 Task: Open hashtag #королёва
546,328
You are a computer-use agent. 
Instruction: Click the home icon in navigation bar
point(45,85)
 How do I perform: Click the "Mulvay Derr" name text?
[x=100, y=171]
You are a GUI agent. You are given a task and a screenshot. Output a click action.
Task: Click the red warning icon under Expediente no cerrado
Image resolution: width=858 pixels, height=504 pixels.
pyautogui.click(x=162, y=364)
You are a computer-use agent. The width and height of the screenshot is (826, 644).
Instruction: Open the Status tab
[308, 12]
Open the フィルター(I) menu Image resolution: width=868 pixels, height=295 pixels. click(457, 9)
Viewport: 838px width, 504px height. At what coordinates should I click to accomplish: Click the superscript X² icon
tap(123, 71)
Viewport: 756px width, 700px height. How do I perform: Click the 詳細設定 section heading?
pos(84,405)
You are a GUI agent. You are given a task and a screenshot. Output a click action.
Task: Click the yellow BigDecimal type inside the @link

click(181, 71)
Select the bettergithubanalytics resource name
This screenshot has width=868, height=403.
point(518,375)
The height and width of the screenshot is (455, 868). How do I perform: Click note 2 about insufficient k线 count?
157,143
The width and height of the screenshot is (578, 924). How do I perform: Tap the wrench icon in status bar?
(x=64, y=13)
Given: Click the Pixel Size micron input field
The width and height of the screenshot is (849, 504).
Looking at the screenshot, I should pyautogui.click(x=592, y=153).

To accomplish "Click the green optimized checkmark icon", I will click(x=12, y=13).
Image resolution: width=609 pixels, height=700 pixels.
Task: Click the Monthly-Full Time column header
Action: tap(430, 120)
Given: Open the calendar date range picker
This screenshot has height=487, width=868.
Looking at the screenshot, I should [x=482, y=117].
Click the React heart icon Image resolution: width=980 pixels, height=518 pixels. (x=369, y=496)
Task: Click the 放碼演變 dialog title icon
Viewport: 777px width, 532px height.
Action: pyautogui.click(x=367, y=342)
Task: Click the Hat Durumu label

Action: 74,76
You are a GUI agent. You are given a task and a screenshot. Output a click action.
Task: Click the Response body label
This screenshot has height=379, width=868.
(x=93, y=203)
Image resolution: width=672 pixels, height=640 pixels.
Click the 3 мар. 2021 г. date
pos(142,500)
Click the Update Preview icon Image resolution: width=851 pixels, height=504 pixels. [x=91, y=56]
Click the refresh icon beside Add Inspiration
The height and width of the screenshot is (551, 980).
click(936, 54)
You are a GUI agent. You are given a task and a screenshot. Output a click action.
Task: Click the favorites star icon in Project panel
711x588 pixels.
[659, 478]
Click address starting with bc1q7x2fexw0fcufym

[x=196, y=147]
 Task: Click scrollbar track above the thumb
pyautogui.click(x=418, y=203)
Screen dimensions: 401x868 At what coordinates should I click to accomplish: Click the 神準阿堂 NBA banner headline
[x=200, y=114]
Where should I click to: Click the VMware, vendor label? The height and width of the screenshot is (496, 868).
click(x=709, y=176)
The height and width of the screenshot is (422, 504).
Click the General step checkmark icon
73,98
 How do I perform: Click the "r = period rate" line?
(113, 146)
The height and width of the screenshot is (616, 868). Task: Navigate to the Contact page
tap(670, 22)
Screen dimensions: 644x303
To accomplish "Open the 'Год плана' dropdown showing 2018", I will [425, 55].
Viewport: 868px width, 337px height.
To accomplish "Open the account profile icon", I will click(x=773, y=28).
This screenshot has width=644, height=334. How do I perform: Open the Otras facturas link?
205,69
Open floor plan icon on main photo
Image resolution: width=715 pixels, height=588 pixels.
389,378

• • • •

WHAT THE TASK ASKS:
Could you write out every entry above exactly as it appears?

COMPLETED TASK:
 Task: Open hashtag #королёва
546,328
You are a computer-use agent. 
Instruction: Click the home icon in navigation bar
point(45,85)
 How do I perform: Click the "Mulvay Derr" name text?
[x=100, y=171]
You are a GUI agent. You are given a task and a screenshot. Output a click action.
Task: Click the red warning icon under Expediente no cerrado
Image resolution: width=858 pixels, height=504 pixels.
pyautogui.click(x=162, y=364)
You are a computer-use agent. The width and height of the screenshot is (826, 644).
Instruction: Open the Status tab
[308, 12]
Open the フィルター(I) menu Image resolution: width=868 pixels, height=295 pixels. click(457, 9)
Viewport: 838px width, 504px height. At what coordinates should I click to accomplish: Click the superscript X² icon
tap(123, 71)
Viewport: 756px width, 700px height. How do I perform: Click the 詳細設定 section heading?
pos(84,405)
You are a GUI agent. You are given a task and a screenshot. Output a click action.
Task: Click the yellow BigDecimal type inside the @link

click(181, 71)
Select the bettergithubanalytics resource name
This screenshot has width=868, height=403.
point(518,375)
The height and width of the screenshot is (455, 868). How do I perform: Click note 2 about insufficient k线 count?
157,143
The width and height of the screenshot is (578, 924). How do I perform: Tap the wrench icon in status bar?
(x=64, y=13)
Given: Click the Pixel Size micron input field
The width and height of the screenshot is (849, 504).
Looking at the screenshot, I should pyautogui.click(x=592, y=153).

To accomplish "Click the green optimized checkmark icon", I will click(x=12, y=13).
Image resolution: width=609 pixels, height=700 pixels.
Task: Click the Monthly-Full Time column header
Action: tap(430, 120)
Given: Open the calendar date range picker
This screenshot has height=487, width=868.
Looking at the screenshot, I should [x=482, y=117].
Click the React heart icon Image resolution: width=980 pixels, height=518 pixels. (x=369, y=496)
Task: Click the 放碼演變 dialog title icon
Viewport: 777px width, 532px height.
Action: pyautogui.click(x=367, y=342)
Task: Click the Hat Durumu label

Action: 74,76
You are a GUI agent. You are given a task and a screenshot. Output a click action.
Task: Click the Response body label
This screenshot has height=379, width=868.
(x=93, y=203)
Image resolution: width=672 pixels, height=640 pixels.
Click the 3 мар. 2021 г. date
pos(142,500)
Click the Update Preview icon Image resolution: width=851 pixels, height=504 pixels. [x=91, y=56]
Click the refresh icon beside Add Inspiration
The height and width of the screenshot is (551, 980).
click(936, 54)
You are a GUI agent. You are given a task and a screenshot. Output a click action.
Task: Click the favorites star icon in Project panel
711x588 pixels.
[659, 478]
Click address starting with bc1q7x2fexw0fcufym

[x=196, y=147]
 Task: Click scrollbar track above the thumb
pyautogui.click(x=418, y=203)
Screen dimensions: 401x868 At what coordinates should I click to accomplish: Click the 神準阿堂 NBA banner headline
[x=200, y=114]
Where should I click to: Click the VMware, vendor label? The height and width of the screenshot is (496, 868).
click(x=709, y=176)
The height and width of the screenshot is (422, 504).
Click the General step checkmark icon
73,98
 How do I perform: Click the "r = period rate" line?
(113, 146)
The height and width of the screenshot is (616, 868). Task: Navigate to the Contact page
tap(670, 22)
Screen dimensions: 644x303
To accomplish "Open the 'Год плана' dropdown showing 2018", I will [425, 55].
Viewport: 868px width, 337px height.
To accomplish "Open the account profile icon", I will click(x=773, y=28).
This screenshot has width=644, height=334. How do I perform: Open the Otras facturas link?
205,69
Open floor plan icon on main photo
Image resolution: width=715 pixels, height=588 pixels.
389,378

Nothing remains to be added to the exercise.